En muchas ocasiones el debate político, lleva por motivos sin consistencia, a dividir el país entre quienes se han llamado “amigos del campo” y quienes se autodenominan como “enemigos del campo”.
La verdad es que hay campos y hay productores .También la realidad marca que en cualquier extensión -grande o pequeña- con riesgo y esfuerzo los inversores rurales, con el valioso apoyo de sus trabajadores, generan valiosos beneficios para el país.Más allá de grandes extensiones de campo, debemos poner especial atención de vecinos que aún permanecen en el medio rural cultivando sus predios y defendiendo la identidad. No podemos ignorar que el país tiene un elevado porcentaje de pequeñas extensiones, donde viven familias en extrema necesidad, por las carencias culturales, financieras y de tecnología.
Quien conoce la campaña, sabe del hombre pobre, dueño de un predio chico -que en cualquier país sería rico- donde unos pocos animales y una humilde vivienda, fijan dificultades económicas. Es gran verdad la afirmación que subraya y acentúa, la tradicional y fundamental importancia del agro como base esencial de nuestra economía.
Es en el escenario rural donde además de generar mano de obra directa e indirecta, es fuente de producción de alimentos básicos, como la carne, lana, leche, avicultura, granos, frutas, apicultura, verduras, huevos, miel, etc.
La tenencia y explotación de la tierra es un tema vital, por cuanto se trata del futuro de generaciones y de un sector del trabajo uruguayo que no sabe de pausas y que debe ser priorizado.
Las familias de modestos y medianos productores radicadas en el campo, brindan sus hijos a una sociedad, parte de la cual no valora el esfuerzo y no ha encontrado aún los caminos para ofrecer un porvenir seguro en la tierra, que muchos no quieren abandonar. Sus hijos emigran hacia los
centros urbanos buscando otros horizontes.

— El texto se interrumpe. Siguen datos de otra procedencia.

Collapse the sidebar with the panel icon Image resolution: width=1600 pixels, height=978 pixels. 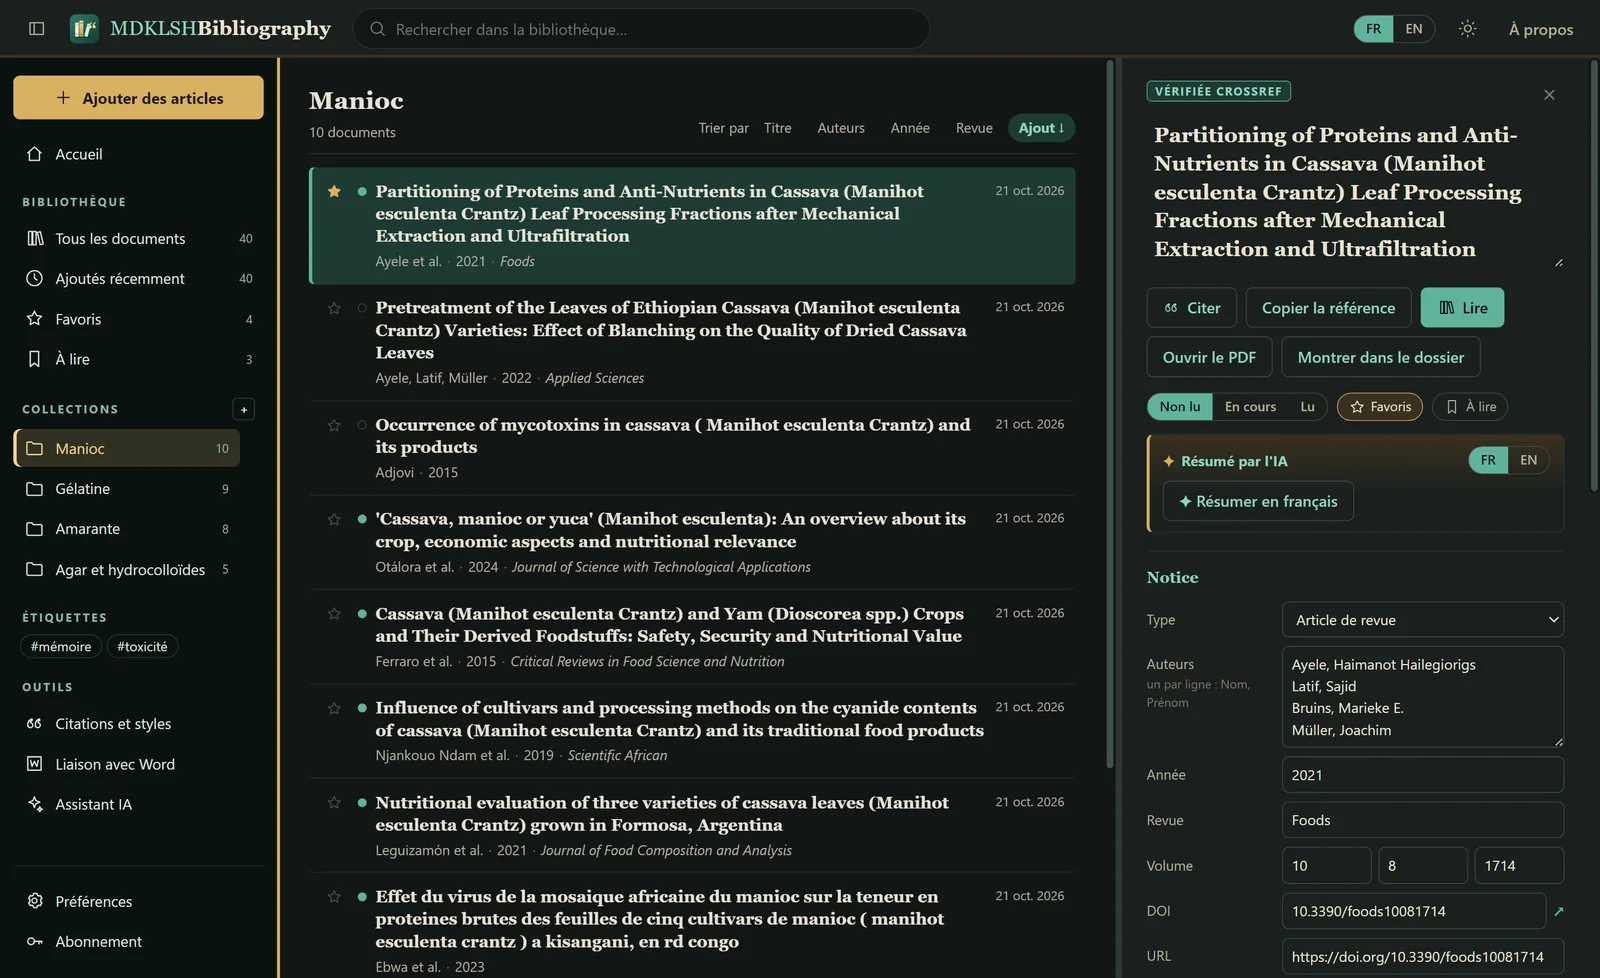pos(37,29)
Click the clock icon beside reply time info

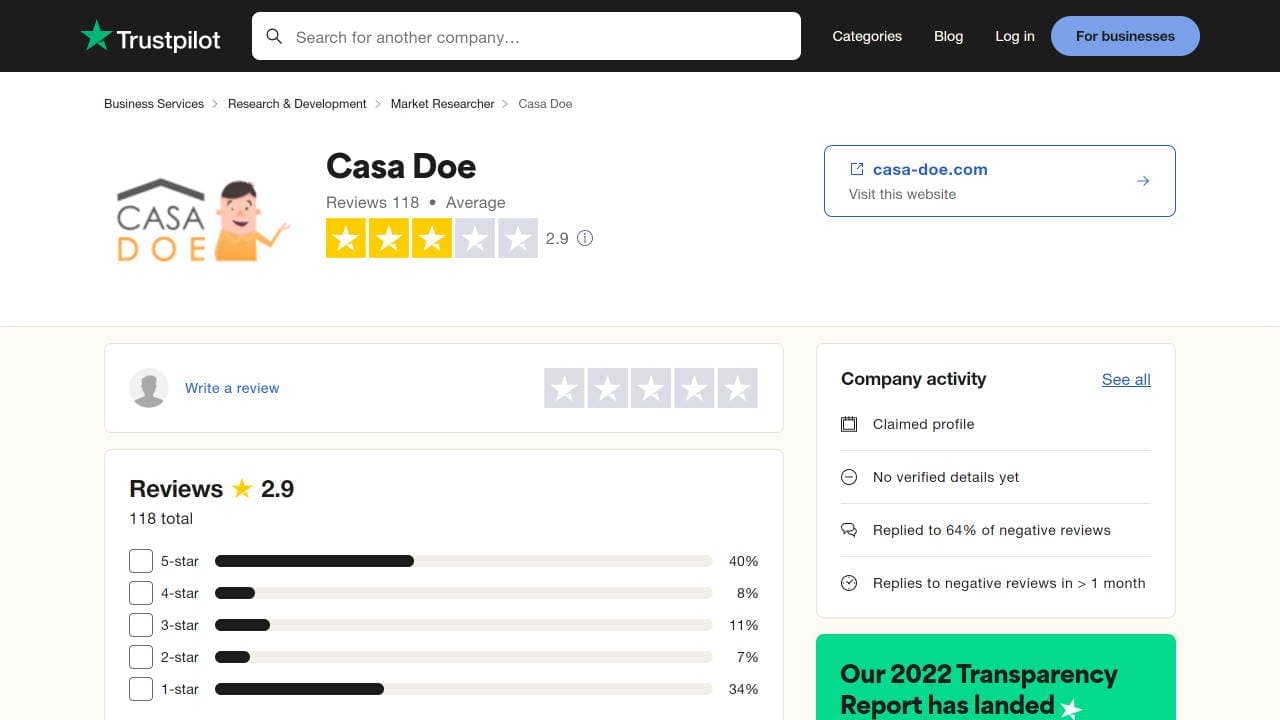tap(849, 583)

Es básico otorgar las mejores condiciones en beneficio de estos uruguayos que son la auténtica reserva de la orientalidad, cuya actividad no está regulada por el Sol; que trabajan a cielo abierto, soportando las inclemencias climáticas y sin aire acondicionado.
En estos días se reabrió luego de estar paralizada desde el año 2020, la Escuela Nº 59 ubicada en “Paso de Aguirre”, con la particularidad de que asiste un solo niño llamado Aparicio. Esto responde a la gestión de vecinos progresistas con fe en el futuro, pero también al eco encontrado en las autoridades de Primaria.
El medio rural en su conjunto no puede ser visto solamente como generador de impuestos, ya que es mucho más. Es identidad nacional, fuente de ocupación, de divisas y, lo que importa en estos tiempos: una fábrica de alimentos, por lo que resulta imperioso fomentar las condiciones de vida, de la familia campesina.